In short, there shouldn't be four, five or more views on DB vs DC plans. The sooner policymakers accept the brutal truth on DC plans, the better off hard working people and the entire country will be over the very long run.

All this to say that I don't really care if the Liberals won the federal election and Kathleen Wynne is happy and embracing Justin Trudeau. I take all these political grandstanding photo ops with a grain of salt. It's time to get down to business and let me assure the Liberals in Ottawa and Queen's Park in Toronto there's a hell of a lot work ahead and if they screw up this historic opportunity to significantly bolster our national retirement system, future historians will not be kind to them.

But when discussing enhancing the CPP, there are a lot of issues that need to be properly thought of including whether the federal government wants to give the new pension contributions to CPPIB or direct them to a new entity. There's also the issue of pension governance and I think it's high time we stop patting each other on the back here in Canada and get to work on drastically improving pension governance at Canada's top ten pensions.

In particular, it's time to remove the Auditor General of Canada from auditing our large public pensions (it's woefully under-staffed and lacks the expertise) and either have OSFI, which already audits private federally regulated pension plans, or better yet the Bank of Canada audit our large pubic pensions and keep a much closer eye on all their investment and operational activities.

I've long argued that we need to perform comprehensive operational, performance and risk management audits at all our large public pensions. These should be performed by independent and qualified third parties to make sure that the governance at these pensions is indeed "world class" and the findings of these audits which can be done once every two or three years must be made public.

Some of Canada's public pension plutocrats will welcome my suggestion, others won't. I couldn't care less as I'm not writing these lengthy blog comments to pander to them or anyone else. I speak my mind and I've seen enough shenanigans in the pension fund industry to know that when it comes to pension governance, we can always improve things, even in Canada where we pride ourselves on being leaders on governance. For me, it's all about transparency and accountability.
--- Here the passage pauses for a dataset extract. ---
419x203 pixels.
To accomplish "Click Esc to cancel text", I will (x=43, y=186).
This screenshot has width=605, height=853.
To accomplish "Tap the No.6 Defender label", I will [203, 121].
If you have anything to add to this debate, feel free to email me at I don't pretend to have the monopoly of wisdom when it comes to pensions and investments but I think I'm doing my part in educating people on the real issues that matter most when it comes to their retirement security.

Below, watch Bernie Sanders tell Alan Greenspan, in 2003, that Americans are not living the way that Mr. Greenspan imagines they are (I thank my brother for sending me this classic clip). Also, Sen. Bernie Sanders asked a panel of experts to contrast the United States health care system with single-payer one in Canada.

Whether or not you love Bernie, you have to admire his chutzpah. He nailed the 'maestro' and he nailed the key points on why single-payer health care is a better system (even if it's far from perfect). I think Bernie would totally be in favor of enhancing the CPP in Canada and possibly enhancing Social Security in the United States (provided they get the governance right) where the solutions to America's retirement crisis being peddled are outrageous and shortsighted.

Of course, when enhancing the CPP or Social Security, you've got to get the governance right and make sure transparency and accountability are the pillars of any changes to the retirement policy.